Simple addressing modes are sufficient to do microcontroller stuff like respond to a keypad. Complex addressing modes are sufficient to do computer science data structure stuff, like binary trees and iterating through a linked list of strings. Some CISC processors allow five or more steps. Some RISC processors only allow one step. If index registers are large enough to hold a full address pointer then one step may be sufficient, however two steps is often faster and more convenient.

If you aren't familiar with 6502, zero page indirection may seem counter-intuitive. With the very limited transistor budget, six bytes of processor state wasn't generous but it provided a good hedge between speed and flexibility.
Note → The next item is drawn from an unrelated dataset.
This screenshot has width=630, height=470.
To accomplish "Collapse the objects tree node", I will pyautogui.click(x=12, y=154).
Compare 6502 to processors with similar transistor budgets, such RCA1802 or TMS9900. RCA1802 has 16 internal registers which are each 16 bits plus flags. It has little budget left for ALU functionality and everything takes a multiple of four clock cycles. Whereas, at the other extreme, TMS9900 has a 16 bit workspace pointer which allows a stack window of similar size. It has sufficient budget for multiplication and division. However, all ALU operations require two or three memory cycles because, in the minimal implementation, all useful state is external to the processor. With 10x transistors, RCA1802 and TMS9900 successors would have been formidable. See Harris RTX2000 for an example of what would have been possible. However, before that happened, Commodore could sell a 6502 computer for less money than RCA or Texas Instruments could make a computer.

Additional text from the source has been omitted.